— START Excerpted records —

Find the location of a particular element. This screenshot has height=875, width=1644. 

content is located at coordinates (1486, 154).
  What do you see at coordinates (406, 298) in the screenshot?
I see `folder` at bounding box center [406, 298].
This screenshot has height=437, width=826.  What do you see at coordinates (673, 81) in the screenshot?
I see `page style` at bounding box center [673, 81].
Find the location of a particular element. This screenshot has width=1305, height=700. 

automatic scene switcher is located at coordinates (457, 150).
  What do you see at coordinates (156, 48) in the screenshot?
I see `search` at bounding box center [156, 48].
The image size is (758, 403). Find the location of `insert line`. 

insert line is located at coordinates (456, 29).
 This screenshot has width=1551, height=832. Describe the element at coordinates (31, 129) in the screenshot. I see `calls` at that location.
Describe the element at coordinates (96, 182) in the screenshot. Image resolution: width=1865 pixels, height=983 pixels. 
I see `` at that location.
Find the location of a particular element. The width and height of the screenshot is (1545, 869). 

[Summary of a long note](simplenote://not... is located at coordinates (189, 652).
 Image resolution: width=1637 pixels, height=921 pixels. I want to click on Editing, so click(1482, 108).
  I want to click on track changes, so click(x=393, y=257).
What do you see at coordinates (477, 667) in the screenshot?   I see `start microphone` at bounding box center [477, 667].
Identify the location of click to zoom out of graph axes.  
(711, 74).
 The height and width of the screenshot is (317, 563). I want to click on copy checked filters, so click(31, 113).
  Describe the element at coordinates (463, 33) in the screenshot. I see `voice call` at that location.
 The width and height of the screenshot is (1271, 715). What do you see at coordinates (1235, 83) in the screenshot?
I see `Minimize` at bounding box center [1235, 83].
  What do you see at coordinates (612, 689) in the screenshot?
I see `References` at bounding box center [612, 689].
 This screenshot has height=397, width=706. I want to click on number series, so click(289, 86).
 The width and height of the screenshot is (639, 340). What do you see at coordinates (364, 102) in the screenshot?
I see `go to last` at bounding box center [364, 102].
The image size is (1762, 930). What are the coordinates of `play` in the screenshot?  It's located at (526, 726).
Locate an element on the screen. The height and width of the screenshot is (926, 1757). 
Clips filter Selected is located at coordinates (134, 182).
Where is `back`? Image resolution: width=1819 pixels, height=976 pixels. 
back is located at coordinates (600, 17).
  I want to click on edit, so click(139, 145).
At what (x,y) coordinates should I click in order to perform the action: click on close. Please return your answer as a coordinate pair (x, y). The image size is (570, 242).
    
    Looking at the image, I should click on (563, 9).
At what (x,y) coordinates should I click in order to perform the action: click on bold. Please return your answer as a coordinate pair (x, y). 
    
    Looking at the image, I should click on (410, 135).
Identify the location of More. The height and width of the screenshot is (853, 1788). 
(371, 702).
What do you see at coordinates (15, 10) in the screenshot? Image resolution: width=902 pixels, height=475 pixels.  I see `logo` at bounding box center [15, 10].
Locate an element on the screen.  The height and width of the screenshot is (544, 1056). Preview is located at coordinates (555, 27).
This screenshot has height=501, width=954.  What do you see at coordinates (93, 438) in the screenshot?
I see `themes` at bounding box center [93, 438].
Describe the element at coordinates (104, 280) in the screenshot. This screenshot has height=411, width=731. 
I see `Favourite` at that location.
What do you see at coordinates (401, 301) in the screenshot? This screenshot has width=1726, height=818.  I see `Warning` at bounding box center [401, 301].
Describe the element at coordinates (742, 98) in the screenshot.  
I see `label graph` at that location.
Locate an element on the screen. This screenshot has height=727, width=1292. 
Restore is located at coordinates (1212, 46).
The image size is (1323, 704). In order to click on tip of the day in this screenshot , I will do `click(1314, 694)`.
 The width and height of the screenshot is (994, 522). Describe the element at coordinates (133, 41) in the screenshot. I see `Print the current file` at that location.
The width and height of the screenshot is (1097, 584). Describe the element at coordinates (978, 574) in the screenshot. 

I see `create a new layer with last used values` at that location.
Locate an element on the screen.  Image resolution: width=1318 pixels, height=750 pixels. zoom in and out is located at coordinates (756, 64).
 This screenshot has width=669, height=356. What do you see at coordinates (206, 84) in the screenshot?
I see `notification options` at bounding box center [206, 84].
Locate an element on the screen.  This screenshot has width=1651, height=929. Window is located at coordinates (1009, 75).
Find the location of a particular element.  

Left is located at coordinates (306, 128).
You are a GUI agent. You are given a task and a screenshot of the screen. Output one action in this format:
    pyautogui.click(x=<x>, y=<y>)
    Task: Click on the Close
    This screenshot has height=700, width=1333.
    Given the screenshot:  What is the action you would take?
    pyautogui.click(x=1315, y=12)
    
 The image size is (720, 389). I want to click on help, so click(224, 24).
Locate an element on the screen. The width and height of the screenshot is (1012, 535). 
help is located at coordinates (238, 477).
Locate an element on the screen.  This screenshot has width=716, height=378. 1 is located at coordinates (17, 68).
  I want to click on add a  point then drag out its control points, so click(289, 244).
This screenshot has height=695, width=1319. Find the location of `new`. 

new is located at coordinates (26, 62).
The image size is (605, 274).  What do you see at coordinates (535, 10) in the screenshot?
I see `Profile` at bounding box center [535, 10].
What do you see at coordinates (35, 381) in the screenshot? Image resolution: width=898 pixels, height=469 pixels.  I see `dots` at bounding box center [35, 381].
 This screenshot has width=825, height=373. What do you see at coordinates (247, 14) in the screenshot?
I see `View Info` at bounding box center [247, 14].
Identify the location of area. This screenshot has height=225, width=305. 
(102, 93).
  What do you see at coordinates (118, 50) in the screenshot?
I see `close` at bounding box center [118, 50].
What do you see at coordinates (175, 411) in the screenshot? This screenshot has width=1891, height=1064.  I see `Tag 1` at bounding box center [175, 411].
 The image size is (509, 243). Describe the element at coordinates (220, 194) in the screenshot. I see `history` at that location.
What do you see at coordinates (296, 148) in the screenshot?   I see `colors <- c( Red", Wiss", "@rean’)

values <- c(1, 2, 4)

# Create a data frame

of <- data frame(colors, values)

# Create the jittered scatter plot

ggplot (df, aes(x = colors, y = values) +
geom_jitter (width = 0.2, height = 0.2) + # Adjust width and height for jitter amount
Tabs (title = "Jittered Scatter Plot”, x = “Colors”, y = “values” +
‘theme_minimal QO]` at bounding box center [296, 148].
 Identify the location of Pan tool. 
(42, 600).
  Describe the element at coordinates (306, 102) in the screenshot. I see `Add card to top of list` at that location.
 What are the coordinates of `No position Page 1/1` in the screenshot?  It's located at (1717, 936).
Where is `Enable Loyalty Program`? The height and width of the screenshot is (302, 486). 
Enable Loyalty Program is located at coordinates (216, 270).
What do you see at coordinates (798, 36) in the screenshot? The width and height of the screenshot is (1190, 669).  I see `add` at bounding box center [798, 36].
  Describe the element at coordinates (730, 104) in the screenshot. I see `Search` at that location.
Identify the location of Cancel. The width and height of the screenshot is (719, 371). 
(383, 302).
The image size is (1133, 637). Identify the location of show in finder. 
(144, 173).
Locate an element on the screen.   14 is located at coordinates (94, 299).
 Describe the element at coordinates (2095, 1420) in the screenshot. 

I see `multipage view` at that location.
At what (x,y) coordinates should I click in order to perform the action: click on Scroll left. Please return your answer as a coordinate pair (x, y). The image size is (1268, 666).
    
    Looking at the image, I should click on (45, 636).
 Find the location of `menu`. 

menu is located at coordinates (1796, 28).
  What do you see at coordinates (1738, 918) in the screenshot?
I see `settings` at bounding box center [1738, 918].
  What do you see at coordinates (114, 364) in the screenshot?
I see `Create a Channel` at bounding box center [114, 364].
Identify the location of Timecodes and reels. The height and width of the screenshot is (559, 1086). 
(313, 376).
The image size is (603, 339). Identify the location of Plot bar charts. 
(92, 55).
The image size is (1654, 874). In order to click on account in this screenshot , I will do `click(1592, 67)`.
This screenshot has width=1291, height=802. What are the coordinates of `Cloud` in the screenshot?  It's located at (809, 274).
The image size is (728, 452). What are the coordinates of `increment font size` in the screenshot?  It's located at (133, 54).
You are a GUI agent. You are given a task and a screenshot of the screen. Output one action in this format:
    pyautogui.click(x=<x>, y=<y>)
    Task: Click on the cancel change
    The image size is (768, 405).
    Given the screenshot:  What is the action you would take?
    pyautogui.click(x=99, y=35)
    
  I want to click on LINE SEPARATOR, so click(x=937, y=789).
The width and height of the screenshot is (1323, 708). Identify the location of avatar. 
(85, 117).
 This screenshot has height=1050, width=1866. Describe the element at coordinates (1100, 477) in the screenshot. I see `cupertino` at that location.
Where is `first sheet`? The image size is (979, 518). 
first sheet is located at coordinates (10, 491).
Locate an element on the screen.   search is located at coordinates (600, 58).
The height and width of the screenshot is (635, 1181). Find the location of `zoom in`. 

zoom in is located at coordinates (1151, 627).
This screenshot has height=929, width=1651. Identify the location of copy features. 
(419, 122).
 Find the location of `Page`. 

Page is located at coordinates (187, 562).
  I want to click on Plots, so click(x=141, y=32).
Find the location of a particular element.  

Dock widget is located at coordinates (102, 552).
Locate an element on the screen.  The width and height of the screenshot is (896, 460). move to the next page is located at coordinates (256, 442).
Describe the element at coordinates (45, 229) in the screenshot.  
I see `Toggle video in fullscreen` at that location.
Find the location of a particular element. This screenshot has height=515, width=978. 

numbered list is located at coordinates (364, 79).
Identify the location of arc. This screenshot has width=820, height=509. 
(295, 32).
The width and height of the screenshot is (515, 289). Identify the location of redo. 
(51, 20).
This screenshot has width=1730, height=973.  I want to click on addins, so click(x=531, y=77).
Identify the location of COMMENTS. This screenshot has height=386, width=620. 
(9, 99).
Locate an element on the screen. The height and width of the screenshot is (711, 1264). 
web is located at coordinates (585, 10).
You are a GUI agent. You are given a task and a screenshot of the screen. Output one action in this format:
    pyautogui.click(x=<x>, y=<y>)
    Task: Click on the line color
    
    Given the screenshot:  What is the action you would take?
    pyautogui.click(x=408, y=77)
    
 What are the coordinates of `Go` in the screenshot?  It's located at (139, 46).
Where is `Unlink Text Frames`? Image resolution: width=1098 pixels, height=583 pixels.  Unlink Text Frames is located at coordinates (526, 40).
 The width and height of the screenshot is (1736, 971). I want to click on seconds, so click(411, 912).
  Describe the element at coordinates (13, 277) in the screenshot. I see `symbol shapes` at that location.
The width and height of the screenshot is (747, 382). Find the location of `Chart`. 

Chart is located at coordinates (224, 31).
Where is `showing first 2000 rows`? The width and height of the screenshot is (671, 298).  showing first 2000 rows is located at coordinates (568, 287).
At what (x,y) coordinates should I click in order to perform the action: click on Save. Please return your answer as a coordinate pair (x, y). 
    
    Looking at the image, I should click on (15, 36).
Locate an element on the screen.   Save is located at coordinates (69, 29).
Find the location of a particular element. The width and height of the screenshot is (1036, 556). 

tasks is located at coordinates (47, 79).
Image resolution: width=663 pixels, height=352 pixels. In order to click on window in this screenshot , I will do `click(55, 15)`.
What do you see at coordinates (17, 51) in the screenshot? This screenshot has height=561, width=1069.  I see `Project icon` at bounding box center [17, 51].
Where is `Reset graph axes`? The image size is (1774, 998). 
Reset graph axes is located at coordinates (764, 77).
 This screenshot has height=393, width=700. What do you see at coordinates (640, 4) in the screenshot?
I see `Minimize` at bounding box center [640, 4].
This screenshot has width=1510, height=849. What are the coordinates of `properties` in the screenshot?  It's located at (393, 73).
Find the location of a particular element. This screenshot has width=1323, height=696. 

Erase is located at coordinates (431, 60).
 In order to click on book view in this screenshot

— END Excerpted records —

**Given problem:**
Please lay out the records from the line with "has width=1305, height=700." to the line with "Clips filter Selected" as a Markdown table with the columns Row and Line, numbering each row and leaving out blank lines.

**Result for this exercise:**
| Row | Line |
|---|---|
| 1 | Find the location of a particular element. This screenshot has width=1305, height=700.  |
| 2 | automatic scene switcher is located at coordinates (457, 150). |
| 3 |   What do you see at coordinates (156, 48) in the screenshot? |
| 4 | I see `search` at bounding box center [156, 48]. |
| 5 | The image size is (758, 403). Find the location of `insert line`.  |
| 6 | insert line is located at coordinates (456, 29). |
| 7 |  This screenshot has width=1551, height=832. Describe the element at coordinates (31, 129) in the screenshot. I see `calls` at that location. |
| 8 | Describe the element at coordinates (96, 182) in the screenshot. Image resolution: width=1865 pixels, height=983 pixels.  |
| 9 | I see `` at that location. |
| 10 | Find the location of a particular element. The width and height of the screenshot is (1545, 869).  |
| 11 | [Summary of a long note](simplenote://not... is located at coordinates (189, 652). |
| 12 |  Image resolution: width=1637 pixels, height=921 pixels. I want to click on Editing, so click(1482, 108). |
| 13 |   I want to click on track changes, so click(x=393, y=257). |
| 14 | What do you see at coordinates (477, 667) in the screenshot?   I see `start microphone` at bounding box center [477, 667]. |
| 15 | Identify the location of click to zoom out of graph axes.   |
| 16 | (711, 74). |
| 17 |  The height and width of the screenshot is (317, 563). I want to click on copy checked filters, so click(31, 113). |
| 18 |   Describe the element at coordinates (463, 33) in the screenshot. I see `voice call` at that location. |
| 19 |  The width and height of the screenshot is (1271, 715). What do you see at coordinates (1235, 83) in the screenshot? |
| 20 | I see `Minimize` at bounding box center [1235, 83]. |
| 21 |   What do you see at coordinates (612, 689) in the screenshot? |
| 22 | I see `References` at bounding box center [612, 689]. |
| 23 |  This screenshot has height=397, width=706. I want to click on number series, so click(289, 86). |
| 24 |  The width and height of the screenshot is (639, 340). What do you see at coordinates (364, 102) in the screenshot? |
| 25 | I see `go to last` at bounding box center [364, 102]. |
| 26 | The image size is (1762, 930). What are the coordinates of `play` in the screenshot?  It's located at (526, 726). |
| 27 | Locate an element on the screen. The height and width of the screenshot is (926, 1757).  |
| 28 | Clips filter Selected is located at coordinates (134, 182). |